You proposed to your spouse, giving them an engagement ring and asking them if they would marry you. They said yes and accepted the ring. It was an important transaction in your life, and potentially an expensive one, with the average engagement ring costing more than $6,000.
Fast forward a few years, and your spouse asks for a divorce. Do they have to give you the ring back, or do they get to keep it?
It was a conditional gift
The way that the law often views engagement rings is as conditional gifts. They are separate property, because they are given before marriage, so the person who received the ring owns it. But this is only true if the conditions are met.
This may make you think that divorce would be grounds to get the ring back. After all, you wanted to be married and your spouse has now decided not to stay married to you. Doesn’t that break the very conditions under which you gave them the ring to begin with? You wouldn’t have offered it to them if you knew the marriage would end.

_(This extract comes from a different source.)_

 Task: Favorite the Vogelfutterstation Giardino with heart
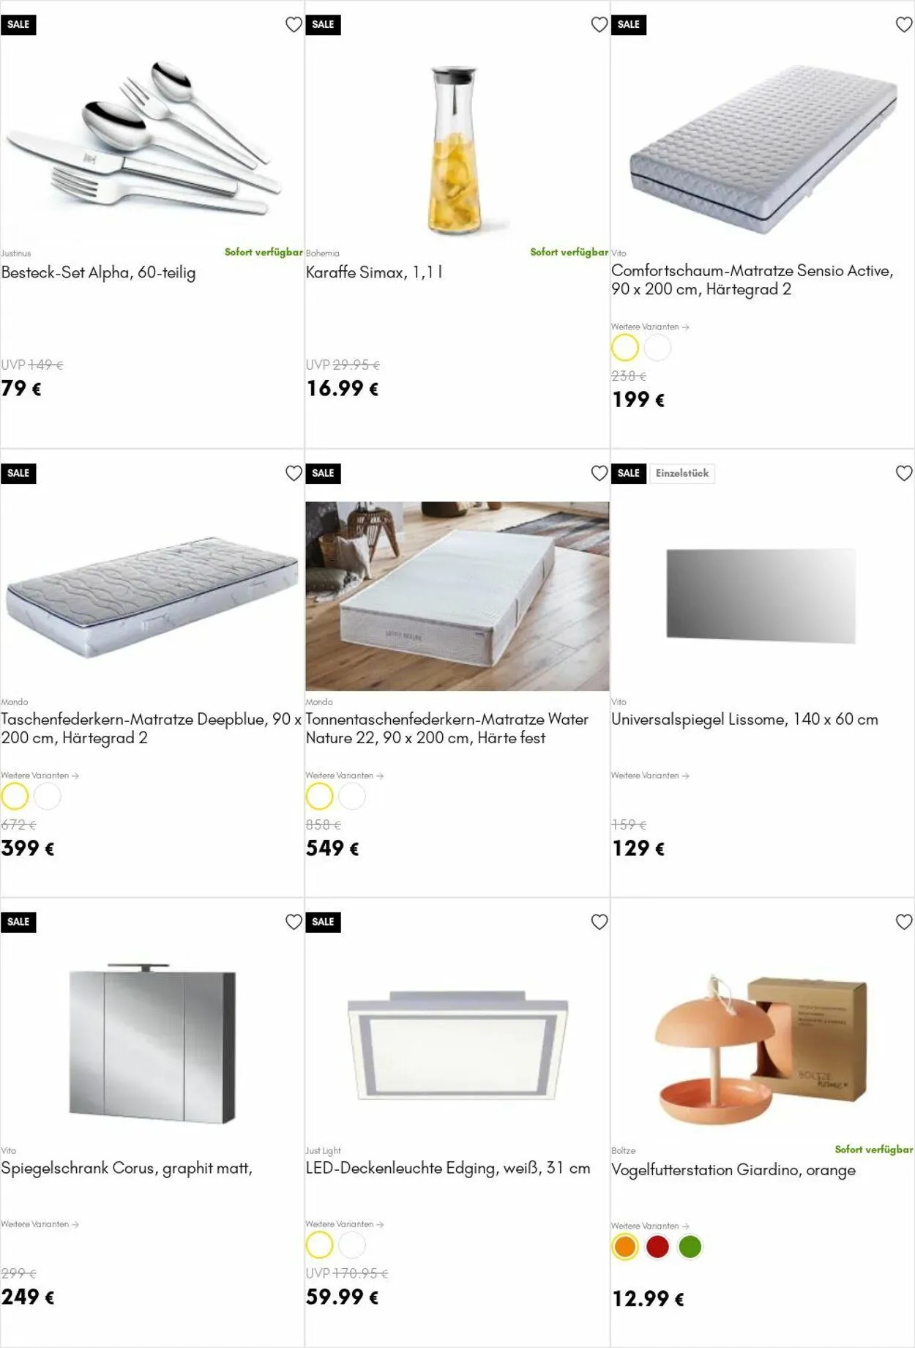[904, 923]
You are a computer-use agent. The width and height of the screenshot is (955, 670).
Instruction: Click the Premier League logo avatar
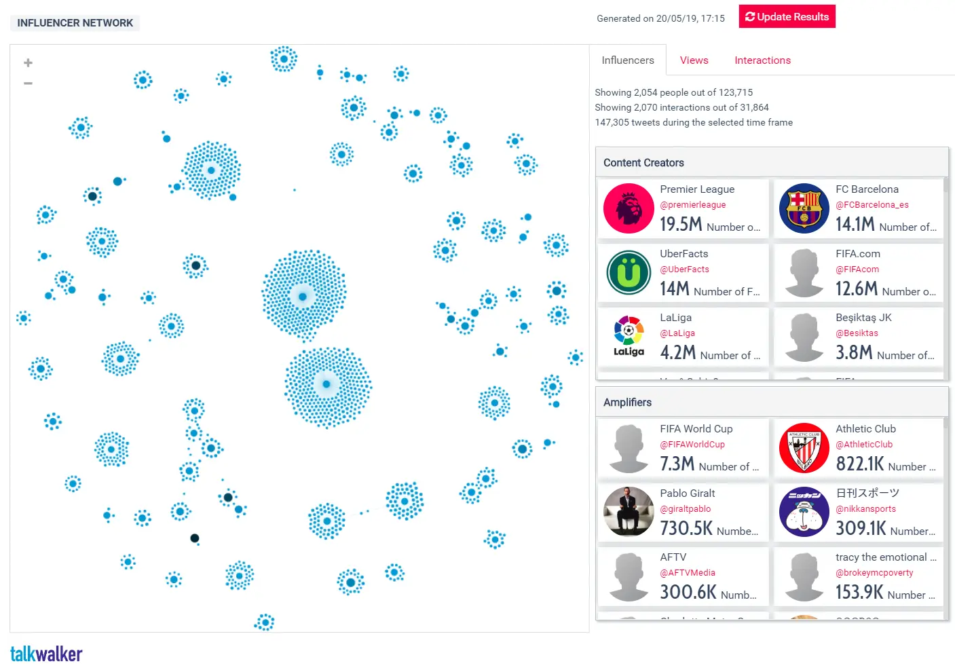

But what courts will often say is that an endless marriage is not the condition. The only thing the other person actually agreed to was to get married. After the two of you are legally married – whether you do it in a courthouse or with a big ceremony in a church – that condition has been met. Henceforth, the ring would only be the possession of your spouse, and they would not have to return it because of a divorce.
There can be exceptions to this, however, such as if you used a prenuptial agreement or a family heirloom. It’s very important that you understand all of your legal rights during a divorce.